In collaboration with the can manufacturer Ball Corp., Oskar Blues Brewery introduced the Crowler can in 2013, and it’s caught on fast. “The Crowler is straightforward and accessible,” says Jeremy Rudolf, director of production and innovation at Oskar Blues. “The can eliminates light and oxygen, and it’s fully recyclable. The packaging is also brand new every time, which helps with the integrity of the product.” The Crowler comes in a 25.4-ounce or 32-ounce size and is compatible with any growler-filling system, but requires a special machine to seal the can, which starts around $3,600. The materials—can, lid and label—cost just under a dollar for each Crowler. “It’s a simple packaging solution that’s good for the beer,” Rudolf adds.

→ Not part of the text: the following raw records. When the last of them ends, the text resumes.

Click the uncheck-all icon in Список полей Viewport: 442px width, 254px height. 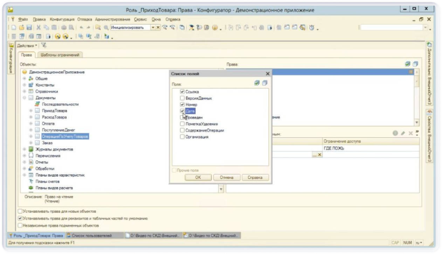pos(264,83)
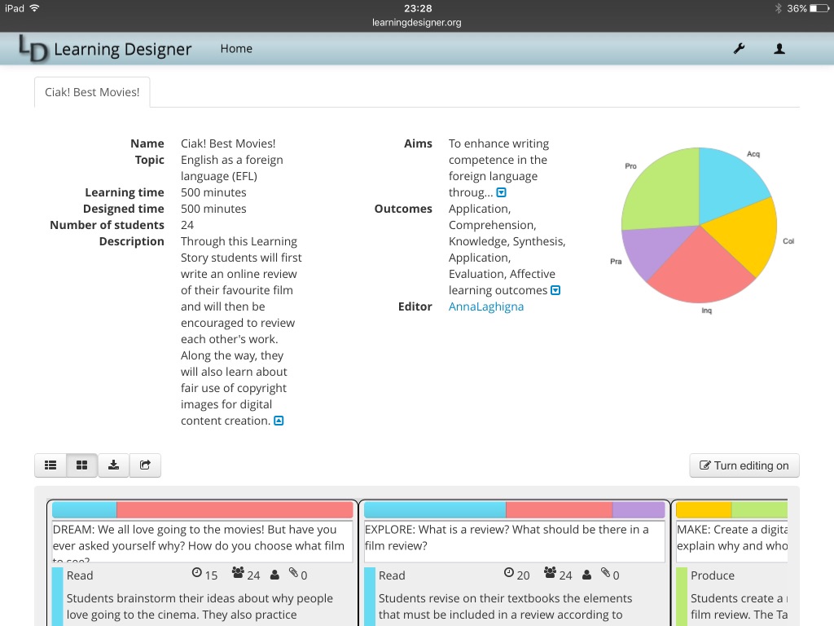Download the learning design

pyautogui.click(x=113, y=465)

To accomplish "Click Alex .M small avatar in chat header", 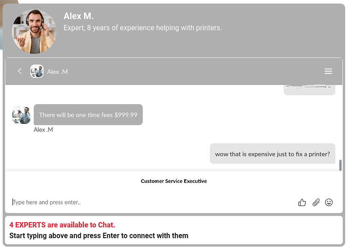I will click(36, 71).
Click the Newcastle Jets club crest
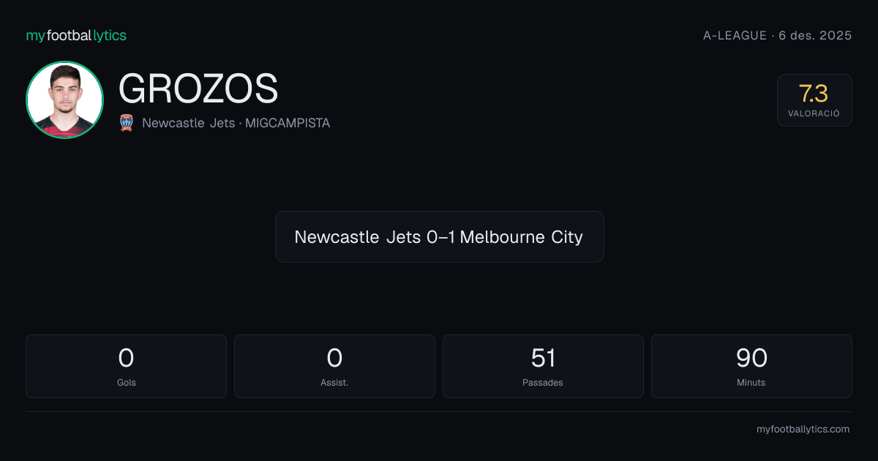Image resolution: width=878 pixels, height=461 pixels. (x=126, y=123)
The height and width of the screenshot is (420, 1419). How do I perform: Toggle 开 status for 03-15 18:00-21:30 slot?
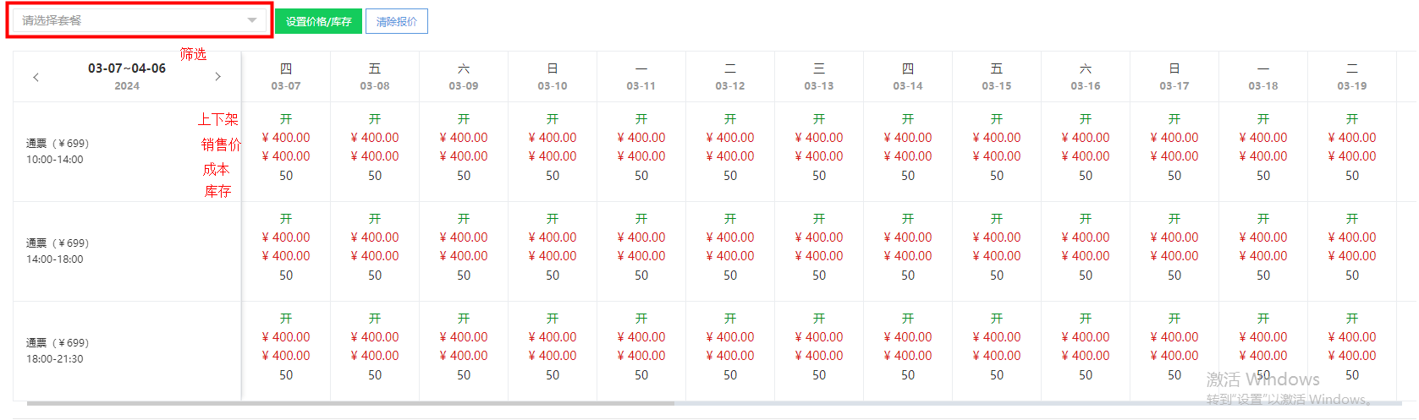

Retailers cite the Crowler’s ease of use as a benefit. “A lot of the growlers we sell are because people don’t want to go home and get the growler they already own,” says Couch of The Growler Guys, which has installed Crowler machines in five locations so far. “The Crowler is becoming the vessel of choice for a lot of consumers thanks to its convenience and disposability.” Schalow of Craft Beer Cellar agrees, pointing to the package’s portability for such activities as boating, picnicking and hiking as another selling point. The Port Washington, New York, unit of Craft Beer Cellar opened in August with a Crowler machine, and Schalow anticipates continuing to add the technology to new stores.
No matter the particular container, the ability to take home fresh craft beer will continue to draw in consumers and benefit producers. As The Growler Guys prepares to open three additional stores this fall, Couch sees this simple formula as the reason for the company’s success. “We’re no more than a conveyor for the breweries,” he says. “We move their beer to the consumer in the freshest, fastest way possible.”